Buck was born in Detroit, growing up in Corktown. He studied at Detroit Art Academy, which had been founded by Joseph Gies and Francis P. Paulus. He illustrated for music publishers Ted Snyder, Edward H. Pfeiffer, and Jerome H. Remick. His cover illustrations had a personal touch and showed Art Deco and Art Nouveau elements. Dean Cornwell called him "the first artist I ever copied". By 1910 Buck was writing lyrics for composer Dave Stamper; his first hit was "Daddy has a Sweetheart, and Mother is her Name". He wrote about 500 songs, including "In the Cool of the Evening", "No Foolin'", "Garden of My Dreams", "Someone, Someday, Somewhere", and "Hello, 'Frisco". After 1914 he gave up illustration due to his failing eyesight.

==Ziegfeld==
Buck collaborated with Florenz Ziegfeld, first on the Ziegfeld Follies (1912–26) and then originating the Midnight Frolics (1914–26), writing skits and lyrics and acting as talent scout. In the August 1915 Frolic he gave Will Rogers a break, permitting him to introduce topical humour into his act despite Ziegfeld's misgivings. He also discovered Ed Wynn. In 1919, he persuaded Joseph Urban to design the sets for the Follies. In 1926, Rogers dubbed Buck "the Frank W. Stearns of the Ziegfeld Administration".

==Later career==
Buck became wealthy and had a luxurious lifestyle. He was a neighbor of F. Scott Fitzgerald at Great Neck, and may have inspired elements of The Great Gatsby. Ring Lardner, who collaborated with Buck on several plays, called Buck's living room "the Yale Bowl — with lamps". Buck was also a friend of O. O. McIntyre. and acquaintance of Louisiana Senator Huey P. Long (Huey Long, T. Harry Williams, 1969).
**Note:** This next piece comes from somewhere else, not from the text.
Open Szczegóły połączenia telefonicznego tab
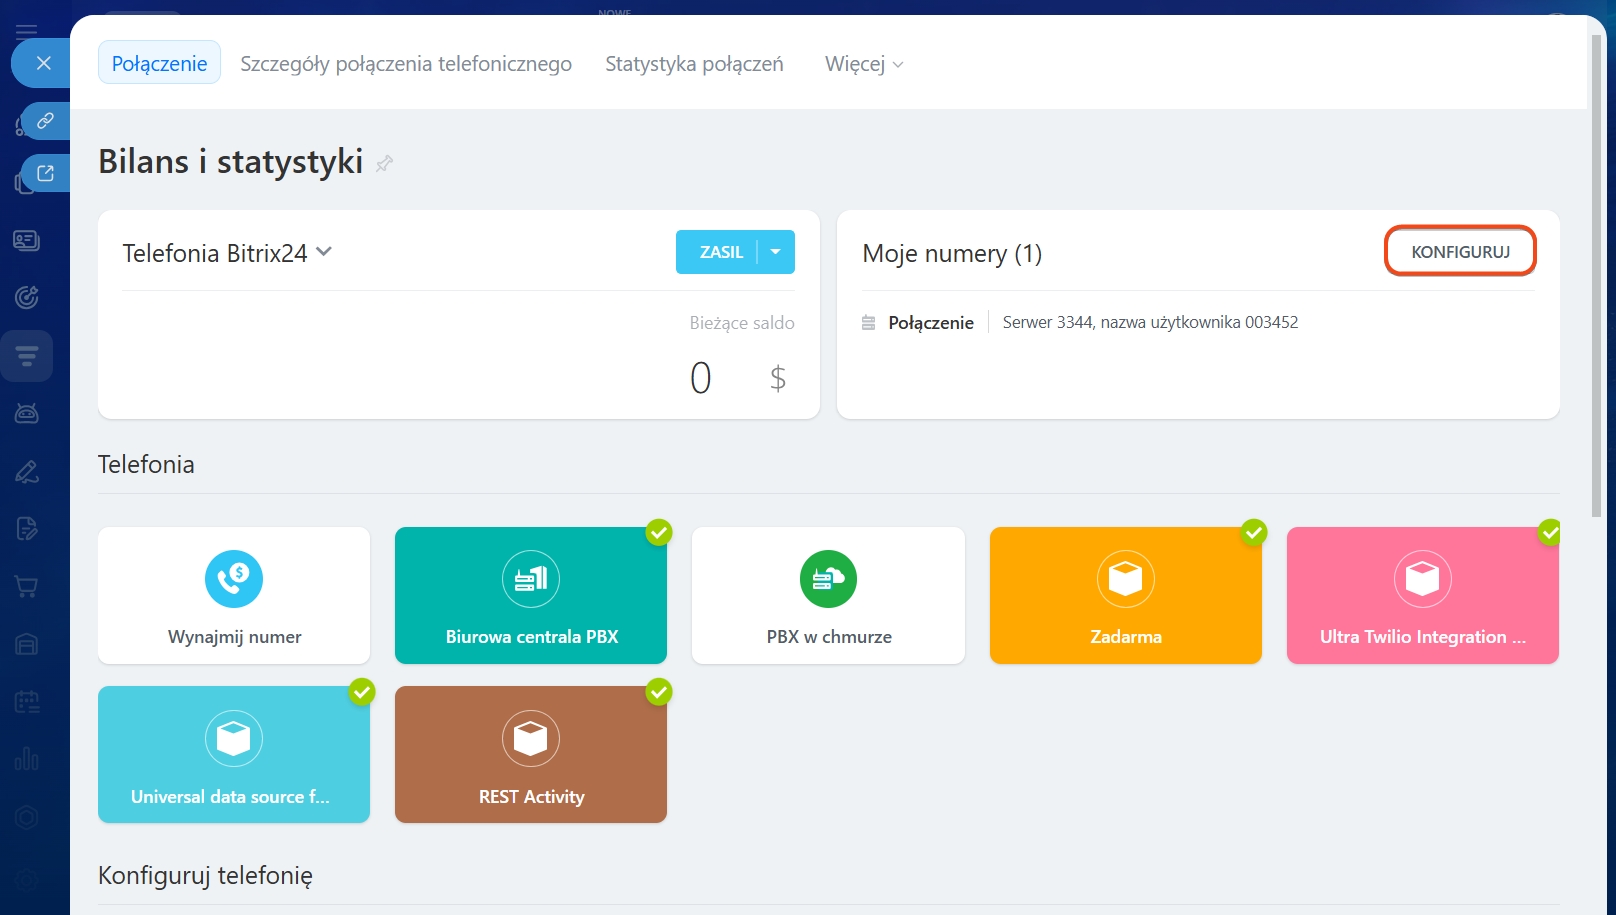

In 1927 Buck bought the Waldorf Theatre, renaming it the Gene Buck Waldorf, and producing and directing his own musical Take the Air there. He collaborated with Mischa Elman and Augustus Thomas on an operetta.

==ASCAP==
Buck was president of ASCAP from 1925 to 1942, an era in which the growing popularity of radio was hitting songwriters' previously primary market for sheet music. His tenure also coincided with several anti-trust investigations by the US government, and the 1941 ASCAP boycott when radio stations demanded reduced performance royalties. The relative failure of the boycott precipitated his being voted out as president. In 1940, he served as Master of Ceremonies for the popular song portion of a "Carousel of American Music", a famous concert series held in San Francisco on September 24. The concert had Irving Berlin, George M. Cohan, Jerome Kern, Hoagy Carmichael, WC Handy, Johnny Mercer - and many more of America's top songwriting talents performing their own compositions. The recording was added to the National Recording Registry in 2016. Before this, Buck appointed an ASCAP committee which in 1943 produced a revised schedule of songwriter payment levels; the schedule was dubbed the "Ahlert Plan" after Buck's successor as ASCAP president. He became president of the Catholic Actors' Guild of America in 1944.

==Personal life==
Buck married actress Helen Falconer (d.1968) in a Catholic ceremony in New York City on 2 October 1919. He died after emergency surgery at North Shore Hospital, Manhasset. At his death, he was president of the Catholic Actors Guild. His son Gene Buck, Jr was an assistant in 1947 on A Connecticut Yankee in King Arthur's Court. Gene and Helen also had a second son George W. Buck.